During the ceremony to pick up a dropped Eagle feather there will be no picture taking of any kind allowed.
It should be noted that powwow practices vary from region to region in United States and Canada.
Sincere thanks and acknowledgment to the American Indian Education Committee of the Minnesota State Board of Education who sponsored those who wrote the Ojibwa content of this unit.
Is this dance wrong? No!
Is it wrong that this tribe only calls the Eagle feather in their land sacred? No!
The Eastern Woodland Native American Traditional Feather dance.
This blog is only about an Eastern Woodland Native Traditional Matriarch tribal gathering, taught to me by elders now ancestors.
The first dance that should be discussed is one that has gotten out of hand in many gathering, The Feather dance.
When a feather from any bird of prey drops to Mother Earth, in one of our ceremonies, that feather now belongs to our Mother!
Also if this feather drops at a gathering, from a dancers Regalia or any other reason, we must do the following.
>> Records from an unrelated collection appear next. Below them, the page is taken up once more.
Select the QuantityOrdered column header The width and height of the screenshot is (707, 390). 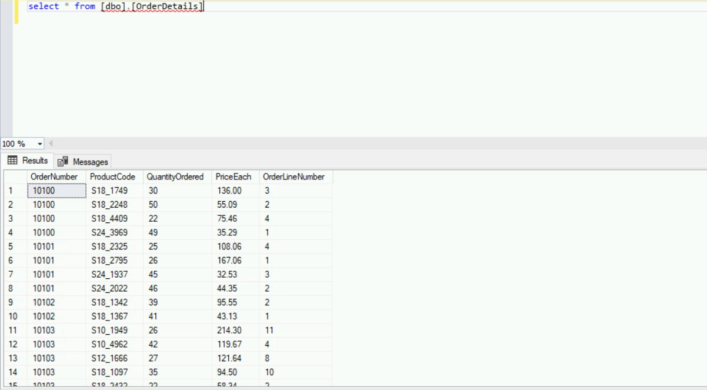176,176
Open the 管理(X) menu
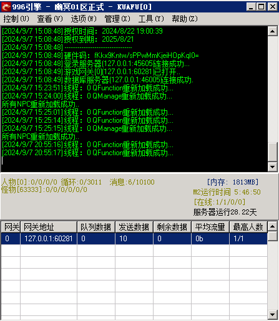The width and height of the screenshot is (279, 321). pyautogui.click(x=117, y=19)
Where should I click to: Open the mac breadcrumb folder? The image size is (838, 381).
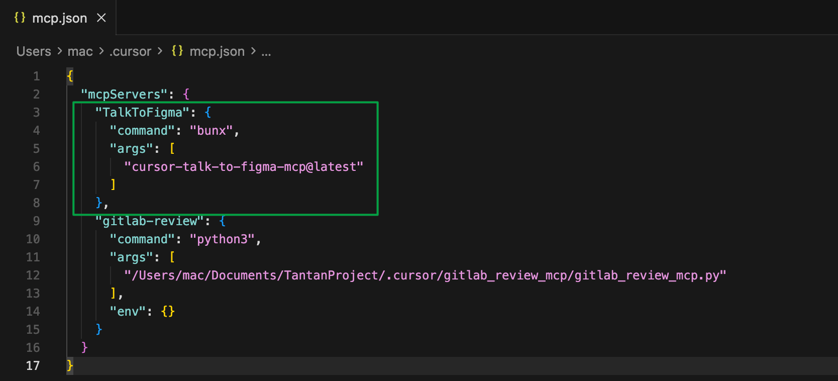point(80,51)

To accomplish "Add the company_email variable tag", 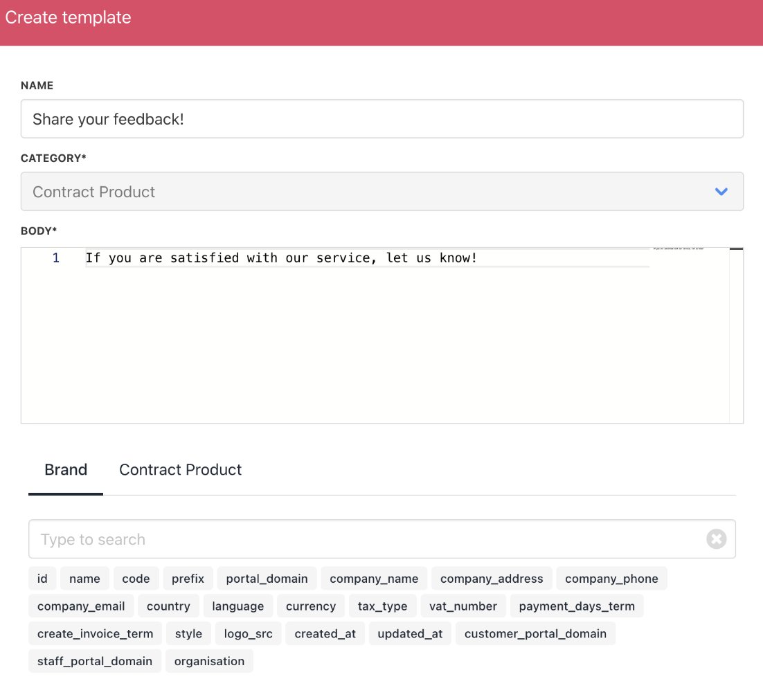I will [81, 606].
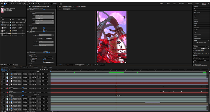Choose the Type (T) tool
This screenshot has height=112, width=210.
coord(27,4)
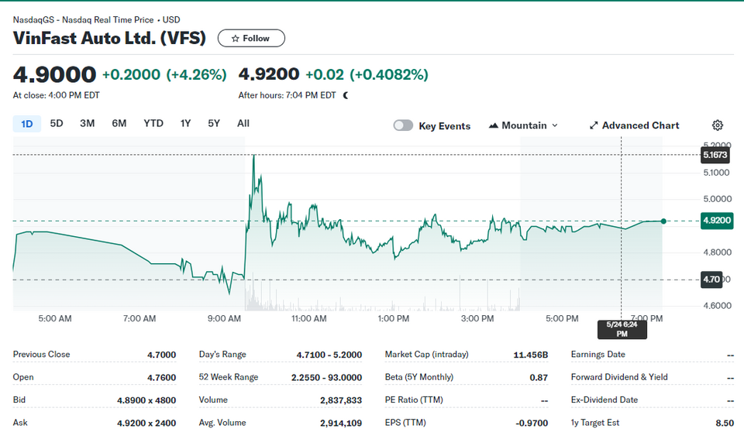The height and width of the screenshot is (439, 744).
Task: Click the star icon in Follow button
Action: tap(236, 39)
Every warrior at this gathering must go to this feather, the head veteran and four of his/her warriors control this sacred ceremony while the rest direct all dancers including themselves around and away from the ceremony!
The traditional MC and drum, keep things moving as if nothing happened, this is very important to remember!
If it drops where there is no dancing every warrior at the gathering circles with their backs to the feather. Do not touch or move this feather, it is not yours it now belongs to Mother Earth, we must ask for its return.
The first person protecting the feather and if possible the person that lost the feather dance in one spot at the head veterans discretion or until a veteran shows up, unless or until called to the feather.
If this ceremony becomes a show, the gathering is polluted and must be canceled!
No one except people involved with the ceremony are allowed to see this very sacred ceremony, NO RECORDING, EVER.
The reason for the above is simple, the bird of prey is our brother/sister and a helper/protector that was on a mission, hence we protect their covering (feather).
If one of your veterans falls do you make this into a spectacle?
One would hope not.
Is this dance wrong? You bet your little booties it is not wrong and this American Native is getting a little tired of some pomp's "native" coming to one of my traditional gatherings and bullying my people into his or her way of doing OUR ceremonies, culture and gatherings. It no time has a member of my family ever told another family how to celebrate your culture, ceremonies or gatherings, if they do they will no longer be a member of my family. Go home and do your dance your way?
Is it wrong that my people in the east call all Bird of Prey Sacred? No!
What this person is saying to us is, “ This government, the same government that raped, abused destroyed and assimilated gave me this plastic card allowing me to be a government style Indian”!